Rex E. Wallace, PhD
Rex E. Wallace is professor of classics and associate dean for research at the University of Massachusetts, where he has been teaching since 1985. He received his PhD in historical and comparative linguistics from The Ohio State University in 1984. His major research and teaching interests are Greek and Latin linguistics, historical linguistics, and English morphology and lexicography. Wallace has also authored or coauthored over 30 articles on Italic linguistics, Etruscan, and ancient Greek. Wallace is the author of An Introduction to Wall Inscriptions from Pompeii and Herculaneum (Bolchazy-Carducci Publishers, 2005), Res Gestae Divi Augusti (Bolchazy-Carducci Publishers, 2000), and Zikh Rasna: A Manual of the Etruscan Language and Inscriptions (Beech Stave Press, 2008).
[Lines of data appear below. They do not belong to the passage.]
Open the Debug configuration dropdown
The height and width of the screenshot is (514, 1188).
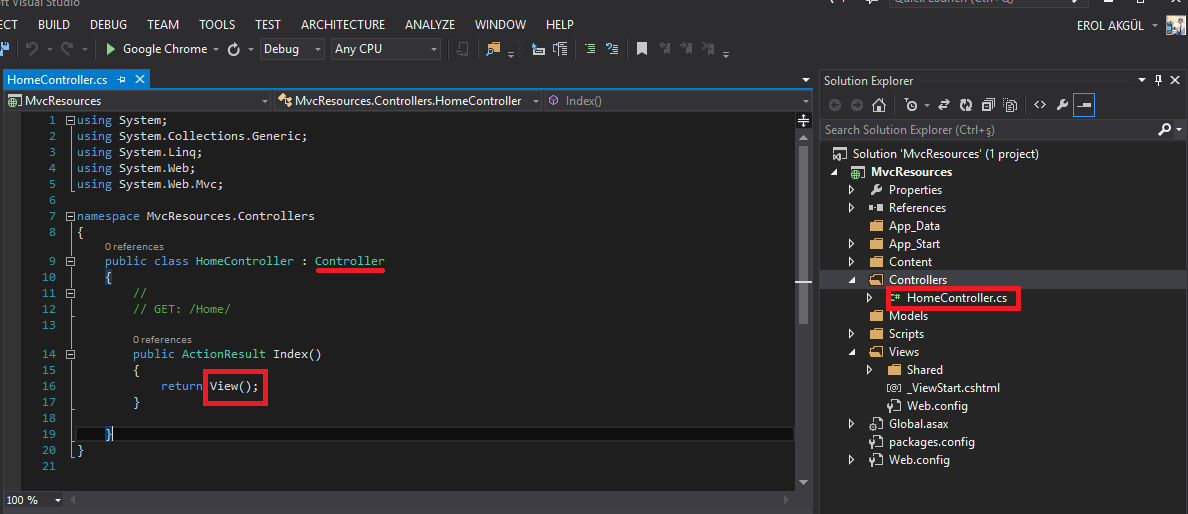point(292,49)
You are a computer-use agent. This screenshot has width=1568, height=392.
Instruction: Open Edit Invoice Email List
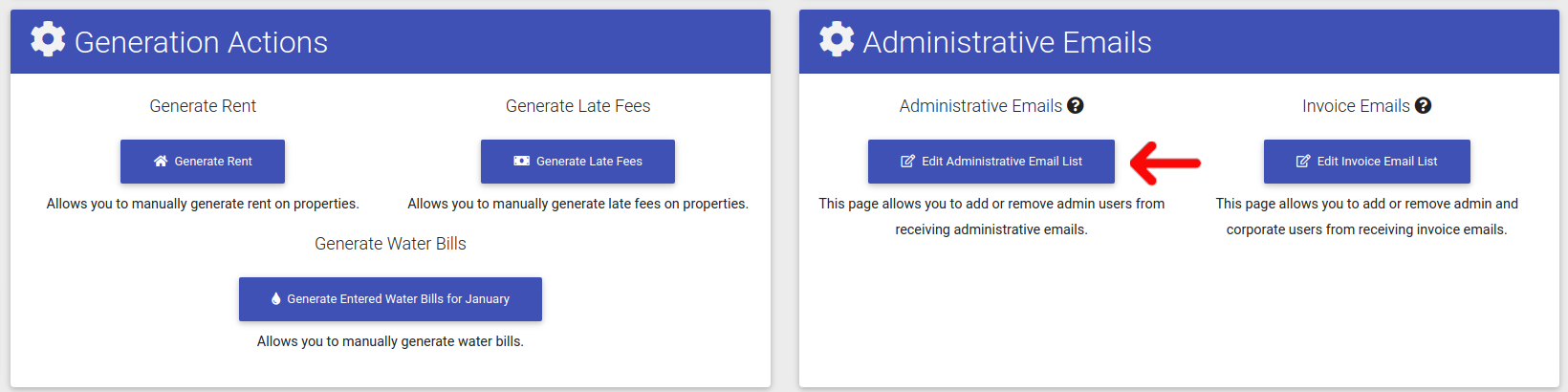point(1367,162)
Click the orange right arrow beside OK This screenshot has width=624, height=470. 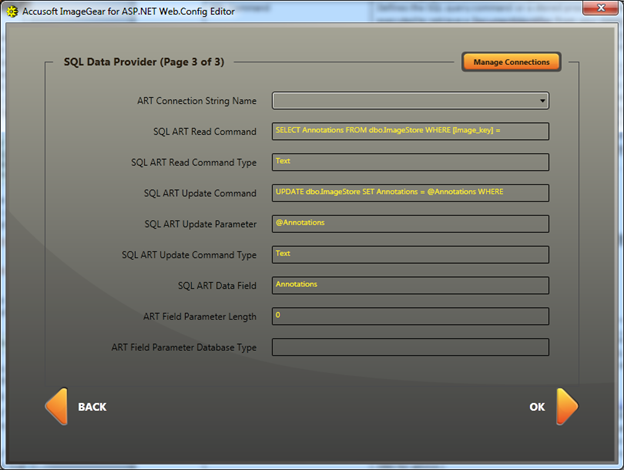pyautogui.click(x=566, y=407)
Books by Rex E. Wallace, PhD
An Introduction to Wall Inscriptions from Pompeii and Herculaneum
- Author: Rex E. Wallace
- 570X
- 978-0-86516-570-0
This edition is a representative selection of the various types of inscriptions, from political manifestos to gladiatorial announcements, found in the ancient Roman cities of Pompeii and Herculaneum. These inscriptions, painted and incised on the walls of public and private buildings, document aspects of daily life in the first century CE. Inscriptions, particularly graffiti, were often written by less educated members of society, and as such provide a rare glimpse of common Latin.
Res Gestae Divi Augusti
- Author: Rex E. Wallace
- 455X
- 978-0-86516-455-0
This unadapted Latin text of the emperor Augustus' autobiography is designed to allow the intermediate/advanced student at the high school or college level to read Latin rapidly, without having constantly to consult a dictionary or grammar. The facing vocabulary and comprehensive grammar notes facilitate a rapid read. The Res Gestae reveals as much about Augustus and his accomplishments through what it omits as what it contains. This primary document allows students rare access to non-literary historical Latin, to the most impressive of all Latin inscriptions: the Res Gestae of Rome's first emperor, his accomplishments as he sought to have them presented.